Human mass balance study of TAS-102 using 14C analyzed by accelerator mass spectrometry
- First Online:
- Cite this article as:
- Lee, J.J., Seraj, J., Yoshida, K. et al. Cancer Chemother Pharmacol (2016) 77: 515. doi:10.1007/s00280-016-2965-2
- 272 Downloads
TAS-102 is an oral fluoropyrimidine prodrug composed of trifluridine (FTD) and tipiracil hydrochloride (TPI) in a 1:0.5 ratio. FTD is a thymidine analog, and it is degraded by thymidine phosphorylase (TP) to the inactive trifluoromethyluracil (FTY) metabolite. TPI inhibits degradation of FTD by TP, increasing systemic exposure to FTD.
Patients with advanced solid tumors (6 M/2 F; median age 58 years; PS 0–1) were enrolled on this study. Patients in group A (N = 4) received 60 mg TAS-102 with 200 nCi [14C]-FTD, while patients in group B (N = 4) received 60 mg TAS-102 with 1000 nCi [14C]-TPI orally. Plasma, blood, urine, feces, and expired air (group A only) were collected up to 168 h and were analyzed for 14C by accelerator mass spectrometry and analytes by LC–MS/MS.

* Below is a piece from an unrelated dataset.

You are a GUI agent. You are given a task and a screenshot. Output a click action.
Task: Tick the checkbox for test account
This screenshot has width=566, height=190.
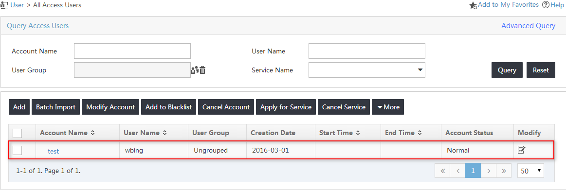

FTD: 59.8 % of the 14C dose was recovered: 54.8 % in urine mostly as FTY and FTD glucuronide isomers. The extractable radioactivity in the pooled plasma consisted of 52.7 % FTD and 33.2 % FTY. TPI: 76.8 % of the 14C dose was recovered: 27.0 % in urine mostly as TPI and 49.7 % in feces. The extractable radioactivity in the pooled plasma consisted of 53.1 % TPI and 30.9 % 6-HMU, the major metabolite of TPI.
Absorbed 14C-FTD was metabolized and mostly excreted in urine. The majority of 14C-TPI was recovered in feces, and the majority of absorbed TPI was excreted in urine. The current data with the ongoing hepatic and renal dysfunction studies will provide an enhanced understanding of the TAS-102 elimination profile.